Segment Open
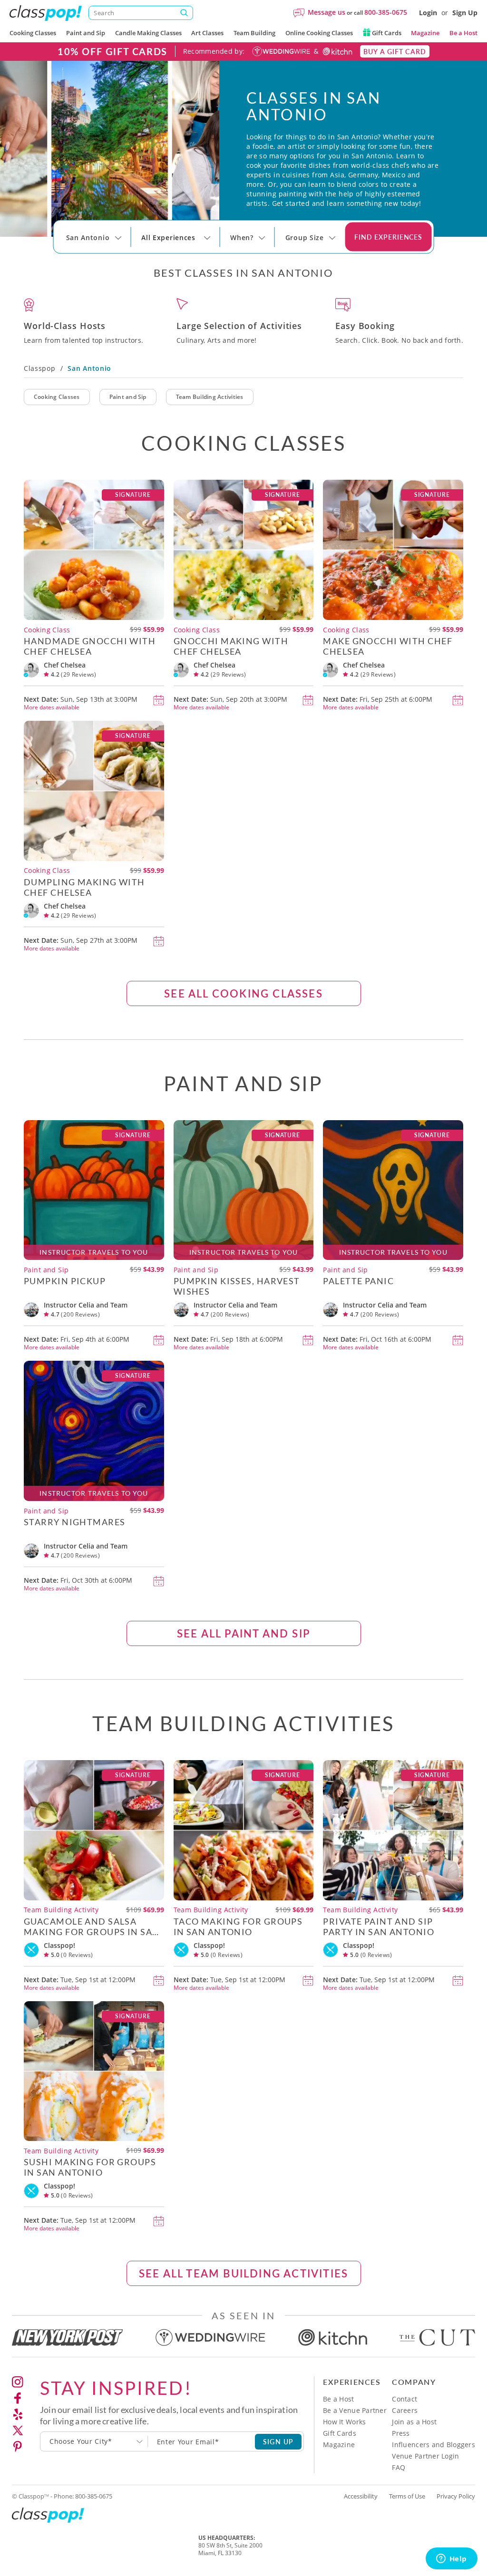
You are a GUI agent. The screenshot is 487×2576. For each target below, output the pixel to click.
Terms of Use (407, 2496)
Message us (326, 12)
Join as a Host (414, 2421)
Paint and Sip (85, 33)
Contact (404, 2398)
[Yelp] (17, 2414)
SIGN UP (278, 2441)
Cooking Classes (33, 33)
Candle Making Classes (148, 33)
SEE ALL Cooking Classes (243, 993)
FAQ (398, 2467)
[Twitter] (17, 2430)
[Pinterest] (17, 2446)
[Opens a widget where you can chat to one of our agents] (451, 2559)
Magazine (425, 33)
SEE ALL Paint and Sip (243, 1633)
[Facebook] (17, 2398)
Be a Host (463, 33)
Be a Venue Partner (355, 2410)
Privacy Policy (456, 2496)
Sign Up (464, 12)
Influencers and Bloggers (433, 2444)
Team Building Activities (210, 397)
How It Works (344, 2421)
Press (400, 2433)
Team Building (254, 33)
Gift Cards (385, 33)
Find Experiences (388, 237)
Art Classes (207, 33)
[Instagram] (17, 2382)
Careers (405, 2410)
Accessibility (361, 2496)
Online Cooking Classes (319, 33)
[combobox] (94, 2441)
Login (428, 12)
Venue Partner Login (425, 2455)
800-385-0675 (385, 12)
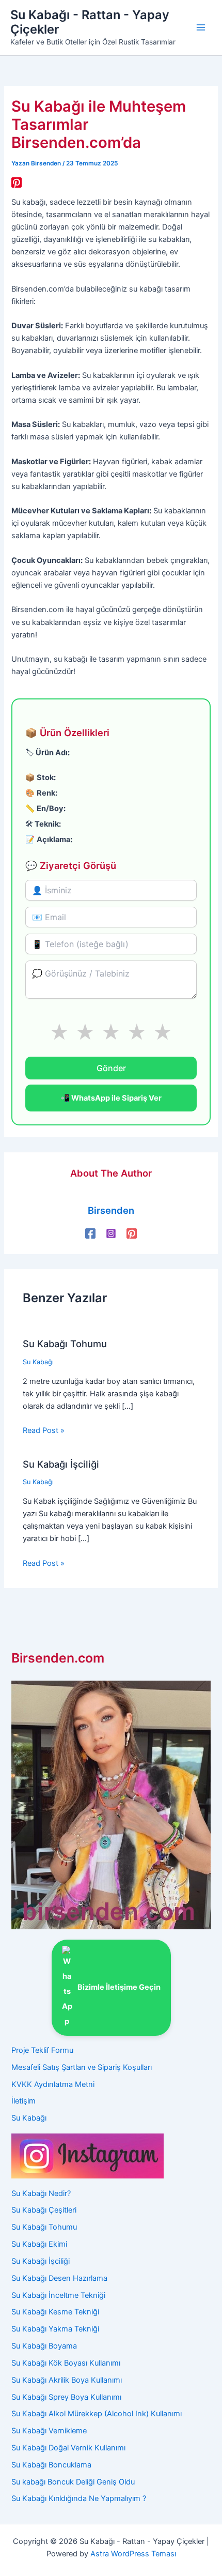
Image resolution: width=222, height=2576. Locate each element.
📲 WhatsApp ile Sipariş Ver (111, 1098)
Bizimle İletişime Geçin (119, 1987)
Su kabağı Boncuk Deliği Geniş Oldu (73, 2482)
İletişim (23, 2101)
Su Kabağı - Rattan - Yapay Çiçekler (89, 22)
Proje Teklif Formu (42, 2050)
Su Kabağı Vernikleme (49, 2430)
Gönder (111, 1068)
Segment Closed
Once the line with "Su Kabağı - Rattan - Yapay Çiçekler (89, 22)" has been found in the records above, retype it and every line after it exactly, and include nothing else.

Answer box>
Su Kabağı - Rattan - Yapay Çiçekler (89, 22)
Proje Teklif Formu (42, 2050)
Su Kabağı Vernikleme (49, 2430)
Gönder (111, 1068)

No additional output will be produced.